Rows of pointing data
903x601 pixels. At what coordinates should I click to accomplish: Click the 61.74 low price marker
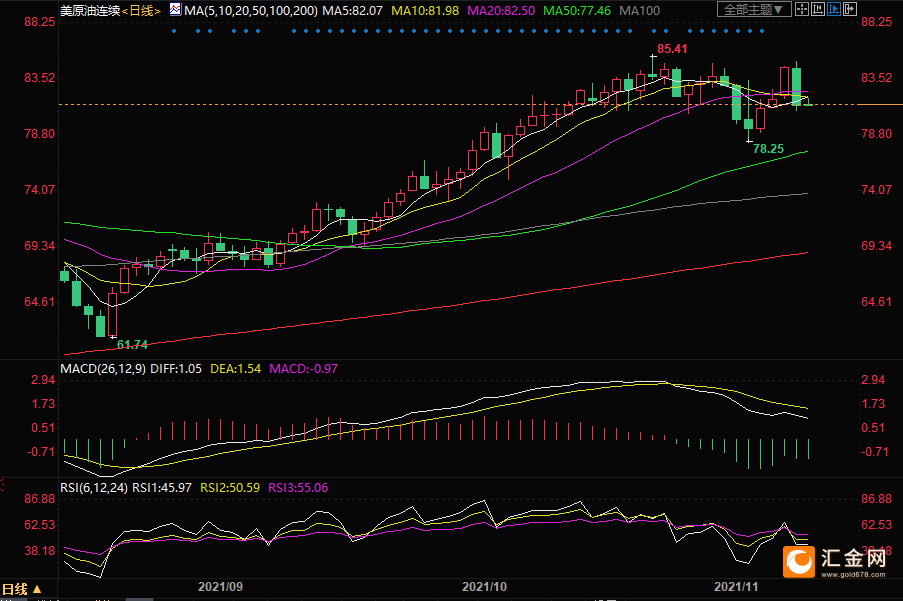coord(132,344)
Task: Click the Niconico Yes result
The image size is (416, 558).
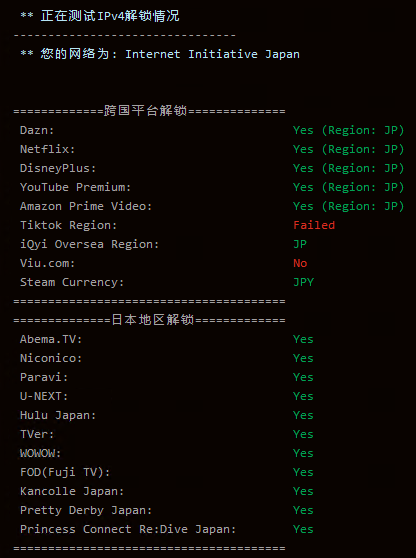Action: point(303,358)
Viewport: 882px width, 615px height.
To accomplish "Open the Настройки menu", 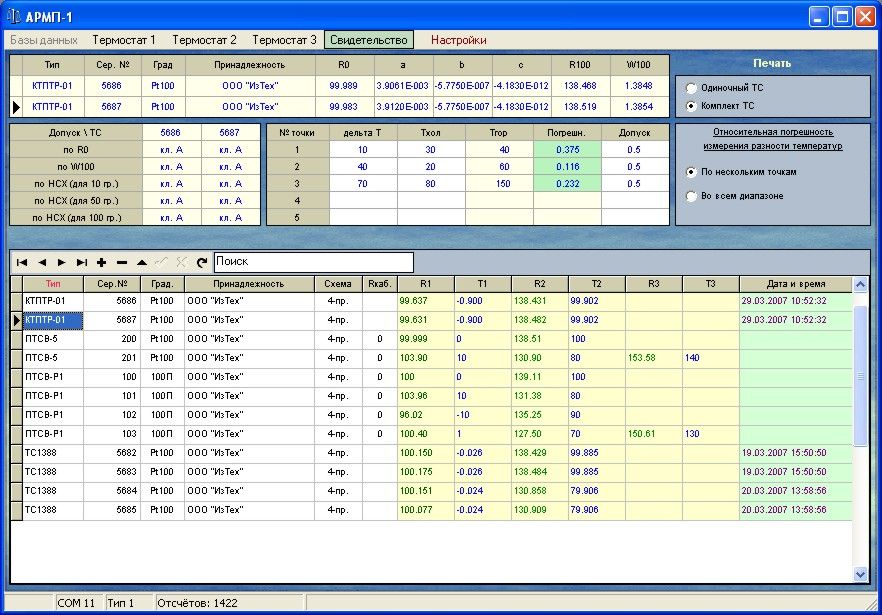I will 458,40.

■ Task instructions ■
Copy every line above that contains the string "Click", matching its capitalization exactly.

■ Solution to this task ■
903x601 pixels. At what coordinates should I click to accomplish: Click the 61.74 low price marker
Task: Click the Niconico Yes result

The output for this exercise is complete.